The following recommendations emerged from the conference.

  • Reframe and redefine human-centered design: Panelists highlighted the need for a new definition of human-centered AI – systems that improve human lives – and systems that challenge the problematic incentives that drive the creation of AI tools. Current efforts are based on denying human expertise, says Shneiderman. “Yes, people make mistakes, but they’re also extraordinary in their creativity and expertise. What we really need to do is build machines that make smart people smarter. We want to enhance their capabilities. We understand that a lot. We design with constraints, guardrails, barriers. These are things that have been in human life for 70 years in literature: How do we prevent failure? So the oven you clean yourself is 600 Once it goes beyond a degree Fahrenheit, the door can’t open, right? It’s built with a lot of technology. That’s design at work. It’s the right design that needs to be built more. And we need to improve human skills while reducing the chance. Wrong.”
  • Find multiple perspectives: Worked by Jodi Forlizzi, a professor at Carnegie Mellon University; managers, According to Saleema Amershi, senior research manager at Carnegie Mellon University, who calls for multidisciplinary teams made up of software designers and other disparities, “We have; Even if we have people like these designers or designers who understand human-centered behavior to reshape some of our processes, most of those people are in a room where we can’t make decisions about what to build. Have process and AI people working with early stage technologists.”
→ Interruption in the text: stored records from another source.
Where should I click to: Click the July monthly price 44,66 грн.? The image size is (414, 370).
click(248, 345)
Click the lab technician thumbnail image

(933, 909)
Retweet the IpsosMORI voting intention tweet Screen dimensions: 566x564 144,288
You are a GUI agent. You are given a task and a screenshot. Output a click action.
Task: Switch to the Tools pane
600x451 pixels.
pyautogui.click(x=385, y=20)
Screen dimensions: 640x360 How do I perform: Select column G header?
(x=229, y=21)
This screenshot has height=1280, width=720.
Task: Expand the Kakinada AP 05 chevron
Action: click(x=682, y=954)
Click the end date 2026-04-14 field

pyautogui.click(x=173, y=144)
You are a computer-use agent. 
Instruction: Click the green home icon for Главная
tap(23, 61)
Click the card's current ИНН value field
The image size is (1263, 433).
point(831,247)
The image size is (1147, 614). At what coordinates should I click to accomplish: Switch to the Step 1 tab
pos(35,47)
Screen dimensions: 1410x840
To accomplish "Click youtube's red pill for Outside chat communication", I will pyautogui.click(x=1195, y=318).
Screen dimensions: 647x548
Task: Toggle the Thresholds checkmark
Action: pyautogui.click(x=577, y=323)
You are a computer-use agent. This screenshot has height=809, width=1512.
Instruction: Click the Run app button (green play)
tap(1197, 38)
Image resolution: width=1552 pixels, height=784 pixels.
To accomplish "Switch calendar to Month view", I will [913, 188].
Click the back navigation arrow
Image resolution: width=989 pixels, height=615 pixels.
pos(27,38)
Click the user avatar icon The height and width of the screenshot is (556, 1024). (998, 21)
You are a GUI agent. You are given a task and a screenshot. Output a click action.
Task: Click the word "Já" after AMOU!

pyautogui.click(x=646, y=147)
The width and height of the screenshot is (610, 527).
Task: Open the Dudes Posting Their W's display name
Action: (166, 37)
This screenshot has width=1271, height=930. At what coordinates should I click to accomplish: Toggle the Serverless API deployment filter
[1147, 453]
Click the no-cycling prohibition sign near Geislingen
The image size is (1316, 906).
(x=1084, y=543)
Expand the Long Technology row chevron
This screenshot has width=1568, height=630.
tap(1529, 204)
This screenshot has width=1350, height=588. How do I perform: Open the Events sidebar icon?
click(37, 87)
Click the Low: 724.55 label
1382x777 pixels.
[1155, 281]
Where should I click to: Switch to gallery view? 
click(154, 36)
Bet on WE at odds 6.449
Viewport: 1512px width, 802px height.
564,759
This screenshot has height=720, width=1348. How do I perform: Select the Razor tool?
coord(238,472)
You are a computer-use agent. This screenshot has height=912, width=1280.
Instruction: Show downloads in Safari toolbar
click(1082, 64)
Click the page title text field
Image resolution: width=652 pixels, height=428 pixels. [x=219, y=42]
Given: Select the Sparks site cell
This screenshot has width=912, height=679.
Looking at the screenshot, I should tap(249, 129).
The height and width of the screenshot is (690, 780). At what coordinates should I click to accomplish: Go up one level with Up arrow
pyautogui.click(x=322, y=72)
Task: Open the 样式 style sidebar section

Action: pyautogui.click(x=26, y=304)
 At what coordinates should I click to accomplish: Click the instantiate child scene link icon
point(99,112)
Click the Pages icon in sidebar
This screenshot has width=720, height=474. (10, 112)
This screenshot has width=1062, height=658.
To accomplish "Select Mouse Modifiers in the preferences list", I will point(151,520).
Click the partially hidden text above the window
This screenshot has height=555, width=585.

Additionally: Artificial Intelligence – 5 Innovative Applications That Can Change Everything

  • Rethink AI success metrics.: The question is often asked what these models can do, but people need to ask what they can do with these models.” Amershi says, “AI is currently optimized for accuracy; But not accuracy. A single value. Designing for human-centered AI requires human-centered metrics.”
  • Put humans in the ring — and AI can easily overcome: “We want AI models that understand, predict, and control,” Shneiderman said. “It’s a long-standing perception that you’re in charge and you can overcome it. Our cameras have come to rely on reliable, reliable things like shutter speed, focus and color balance. You can see if the focus is wrong and adjust. The mental model is that users should have control panels where they can get what they want, and the system gives them previews, some give them opportunities, but they can be overwhelming.”